As to the third issue--whether plaintiff was justified in not pursuing a grievance--the court in Hemphill and Giano stated that in some cases, "special circumstances" may render justifiable an inmate's failure to pursue or exhaust DOCS administrative remedies. Id.; Giano, 380 F.3d at 676. In both those cases, for example, the court stated that the plaintiffs' reasonable misinterpretation of DOCS procedural regulations might have constituted such special circumstances. See also Thomas v. Ashcroft, 470 F.3d 491, 497 n. 8 (2d Cir. 2006) (remanding for consideration of whether plaintiff's blindness rendered justifiable any failure to pursue or exhaust administrative remedies); Brownell v. Krom, 446 F.3d 305, 312 (2d Cir. 2006) (finding special circumstances justifying noncompliance with PLRA exhaustion requirements because (1) prison officials erroneously refused to investigate circumstances of plaintiff's lost-property claim and frustrated administrative appellate review of this error and (2) after plaintiff subsequently conducted his own investigation into the circumstances surrounding his lost property, he reasonably believed that he could not raise facts that he had unearthed in that investigation in administrative proceedings).
In the case at bar, Thomas alleged in his original response to defendants' summary judgment motion that following the incident at Southport Correctional Facility giving rise to this action, there was a "mini-riot" at Southport, followed by "beatings, shackling and restriant [sic] tactics ... inflicted on the population in general ...," and that "complaints about this action were covered up and few, if any complaints were processed by grievance." Dkt. #28 at 2. Plaintiff also stated that he "was afraid for [his] life after the incident, and that is the reason why [he] waited until he was released [i.e., transferred] from Southport C.F. until [he] filed this complaint [in this action], less [sic] [he] risk coming up missing in their in-famous D-block at the hands of their inmate workers or overzealous staff." Id. at 3. In addition, in his post-remand filing, Thomas alleges that "defendant and his [sic] agents, conspired to circumvent and mailing [sic] of [plaintiff's] grievance appeals, in order to procet their actions." Dkt. #46 ¶ 5.
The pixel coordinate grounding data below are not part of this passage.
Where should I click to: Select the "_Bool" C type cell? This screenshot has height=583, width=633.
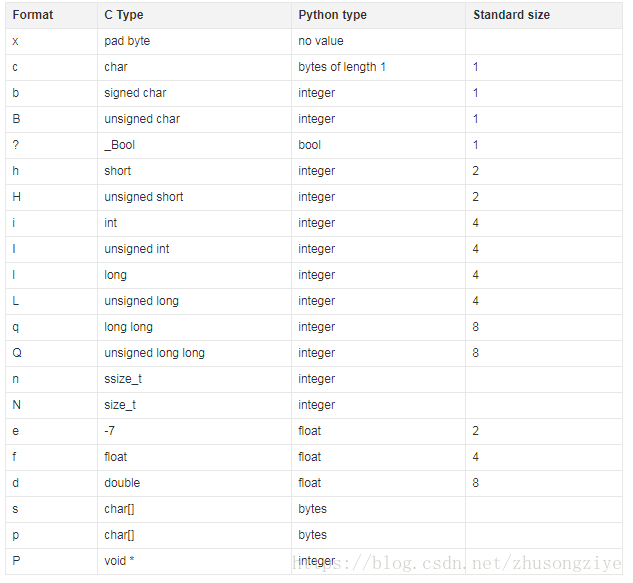pos(119,145)
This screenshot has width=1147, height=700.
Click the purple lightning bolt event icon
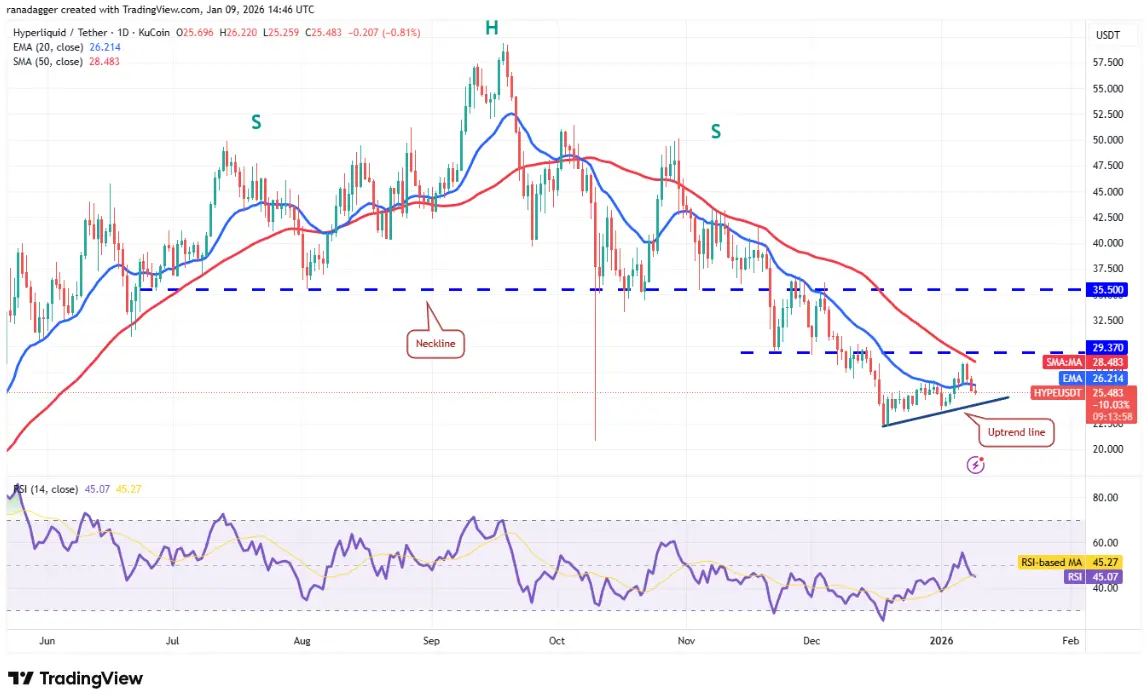pos(975,464)
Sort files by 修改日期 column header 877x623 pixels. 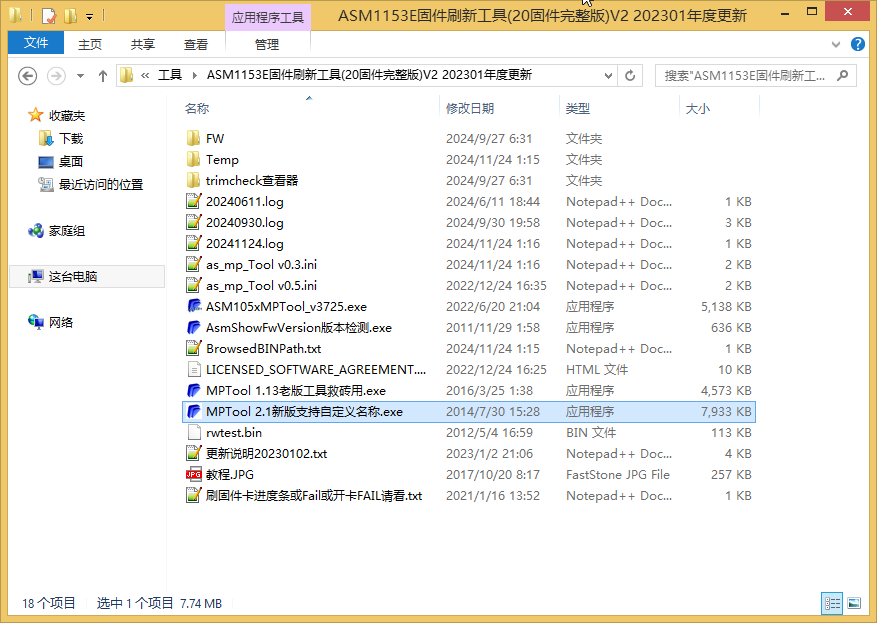(x=470, y=108)
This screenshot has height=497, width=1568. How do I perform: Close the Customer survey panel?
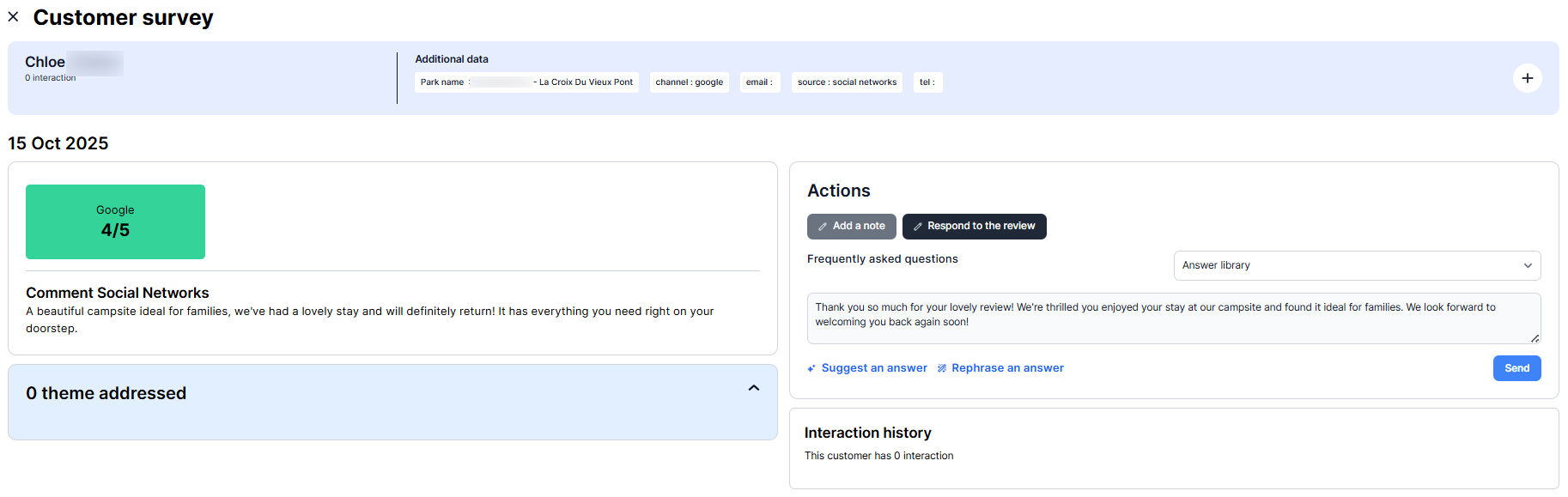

Although the issue is a close one, I believe that plaintiff has alleged enough to show that ordinary grievance procedures were not available to him because of his reasonable fear of retaliation. His allegations concerning widespread beatings and shacklings shortly after the incident giving rise to this lawsuit, coupled with his assertion that he was afraid for his life, are corroborated to a degree by the fact that plaintiff waited until he had been transferred from Southport to a different facility before filing the complaint in this action, and suggest that the circumstances were such that "'a similarly situated individual of ordinary firmness' [would] have deemed [ordinary grievance procedures] available." Hemphill, 380 F.3d at 688 (quoting Davis v. Goord, 320 F.3d 346, 353 (2d Cir. 2003)).*fn1 Defendants' motion for summary judgment on exhaustion grounds is therefore denied.
As noted, plaintiff has also moved for summary judgment. The fact that plaintiff's claims are not subject to dismissal on the ground of nonexhaustion of remedies, however, does not mean that plaintiff is necessarily entitled to relief on the merits of his claims. On the record before me, which contains little if any evidence concerning the incidents underlying those claims, summary judgment would clearly be inappropriate at this juncture. Plaintiff's motion is therefore denied as well.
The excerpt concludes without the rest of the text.